The first night I waited to see the last _malade_ and the last baby safely stowed inside before I climbed into the front seat with the ambulance driver. As we struck the open lake road an icy wind straight off Mont Blanc made me shiver. A soldier on permission clinging to the running board beside me turned up his collar, muttering: “This is worse than the trenches in the Vosges.” He had come up to search for his refugee wife, from whom he had not heard in three years.

“But she might arrive any day!” he argued hopefully. “I will teach you something extraordinary,” he continued. “A comrade of mine came up here looking for his wife; he had dreamed a dream about her. And what do you think--the very first woman who stepped off the train was she!

“I had another friend, whose wife had died in Lille leaving a little daughter of two, whom the father had never seen. He did not even know what had become of her, for he could get no word. A _rapatrié_ friend, who informed him of his wife’s death, could give no news of the little maid. Nevertheless, he came to Evian hoping to find some trace. And each day at the station as the throng passed he stood quietly holding out in his hand what looked like a postal card. And whenever a little girl appeared he thrust that card under her nose. Absurd, eh? A fool, a lunatic, sticking a piece of cardboard into every child’s face! But one day when he held it in front of a little maid she suddenly burst into tears and cried out: ‘_Maman! Maman!_’ That postal card bore the picture of her mother. And that’s the way he found his child!”

It was twilight when we arrived at the Casino, and already the place was packed. Seated at long tables the refugees had stowed their precious bundles beneath their feet and were falling upon supper with a will. Between the tables passed the women of Evian with tureens of steaming soup, huge platters of meat that the Germans would have bartered their very souls for, and great pitchers of hot milk and of wine. And how those children gobbled! And how their elders followed their example! The platters passed and repassed. Through the big double doors facing Switzerland gleamed Lake Geneva, dimly purple through the gloom. Overhead in the balcony the band began to tune up.

Suddenly all over the hall the lights flashed on strongly and the same instant the band burst into the stirring impetuous strains of Chasseurs Alpins! As that gay beloved air broke across the room an electric shock of emotion seemed to pass along the tables. Men leaped up, shouting “_Vive la France!_” Women began to weep softly. Handkerchiefs were out everywhere. Yes, the long blight of captivity, of isolation, was past forever! That tune proved it!

And it was just at this chosen moment that the mayor of Evian came forward to make his speech. It was brief, simple and touching, and at certain portions of it women bowed their heads on the table and sobbed aloud.

“My dear fellow citizens!” began the mayor. “At a moment when, after long and cruel trials, you step foot again upon the sacred soil of _la Patrie_, I come in the name of the city of Evian to address to you all a very cordial, a very warm and a very affectionate welcome.

“We know all that you have suffered.

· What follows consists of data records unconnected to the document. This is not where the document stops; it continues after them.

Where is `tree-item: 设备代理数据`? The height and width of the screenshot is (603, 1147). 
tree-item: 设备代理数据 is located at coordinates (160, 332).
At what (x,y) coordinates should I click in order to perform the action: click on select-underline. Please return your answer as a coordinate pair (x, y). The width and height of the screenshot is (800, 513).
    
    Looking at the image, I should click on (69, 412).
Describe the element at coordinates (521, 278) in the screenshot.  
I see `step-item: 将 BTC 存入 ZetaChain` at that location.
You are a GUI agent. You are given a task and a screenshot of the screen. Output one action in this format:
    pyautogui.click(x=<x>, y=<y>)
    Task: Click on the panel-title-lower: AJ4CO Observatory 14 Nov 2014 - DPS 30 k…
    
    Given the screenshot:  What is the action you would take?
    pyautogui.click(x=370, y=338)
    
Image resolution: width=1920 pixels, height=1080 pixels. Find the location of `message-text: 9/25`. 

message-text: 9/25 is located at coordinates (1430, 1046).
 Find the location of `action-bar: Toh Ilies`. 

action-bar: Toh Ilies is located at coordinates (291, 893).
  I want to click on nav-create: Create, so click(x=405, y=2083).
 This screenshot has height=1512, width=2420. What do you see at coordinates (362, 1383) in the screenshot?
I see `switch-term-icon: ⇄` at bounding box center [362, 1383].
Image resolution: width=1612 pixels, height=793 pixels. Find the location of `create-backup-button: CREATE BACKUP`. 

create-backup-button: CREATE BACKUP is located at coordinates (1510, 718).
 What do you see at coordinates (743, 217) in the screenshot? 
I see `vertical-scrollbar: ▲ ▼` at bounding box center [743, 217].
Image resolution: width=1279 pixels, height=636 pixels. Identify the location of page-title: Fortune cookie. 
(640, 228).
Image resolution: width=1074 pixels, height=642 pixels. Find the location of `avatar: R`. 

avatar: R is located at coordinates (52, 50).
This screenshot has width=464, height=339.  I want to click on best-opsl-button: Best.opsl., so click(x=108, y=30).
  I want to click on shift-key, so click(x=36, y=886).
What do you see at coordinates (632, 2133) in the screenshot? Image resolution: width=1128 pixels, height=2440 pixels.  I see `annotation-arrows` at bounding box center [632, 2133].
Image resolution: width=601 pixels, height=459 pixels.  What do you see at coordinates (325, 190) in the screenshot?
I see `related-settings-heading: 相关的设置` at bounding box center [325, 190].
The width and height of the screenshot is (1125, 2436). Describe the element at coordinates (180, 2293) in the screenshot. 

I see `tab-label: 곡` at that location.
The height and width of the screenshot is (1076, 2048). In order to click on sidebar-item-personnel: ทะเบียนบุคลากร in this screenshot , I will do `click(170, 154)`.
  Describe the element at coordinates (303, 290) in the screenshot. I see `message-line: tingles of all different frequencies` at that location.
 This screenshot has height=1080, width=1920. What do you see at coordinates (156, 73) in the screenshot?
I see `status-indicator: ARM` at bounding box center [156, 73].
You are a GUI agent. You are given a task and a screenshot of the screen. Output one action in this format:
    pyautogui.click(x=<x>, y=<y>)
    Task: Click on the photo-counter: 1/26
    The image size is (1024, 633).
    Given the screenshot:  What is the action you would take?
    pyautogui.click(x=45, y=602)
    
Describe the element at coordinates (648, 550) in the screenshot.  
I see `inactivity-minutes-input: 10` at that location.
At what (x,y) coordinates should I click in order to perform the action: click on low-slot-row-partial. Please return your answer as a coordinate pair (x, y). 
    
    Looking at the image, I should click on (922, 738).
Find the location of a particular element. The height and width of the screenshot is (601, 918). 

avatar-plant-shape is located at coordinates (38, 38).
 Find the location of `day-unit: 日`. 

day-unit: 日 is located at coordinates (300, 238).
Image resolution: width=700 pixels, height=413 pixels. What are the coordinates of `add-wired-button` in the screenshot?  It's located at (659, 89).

For many months convoys like yours have traversed our little village, and we have heard recounted each day the long martyrdom you have endured. We know that you have suffered cold and hunger; we know that your houses have been burned, that your rich harvests have been destroyed and the beautiful industrial region of the north has been systematically destroyed; and, what is most terrible of all, we know that young daughters have been torn from the arms of their mothers and taken away to slavery in the Ardennes. And it is because we do know all this, dear fellow citizens, that we receive you to-day with all of our heart and with all of our soul!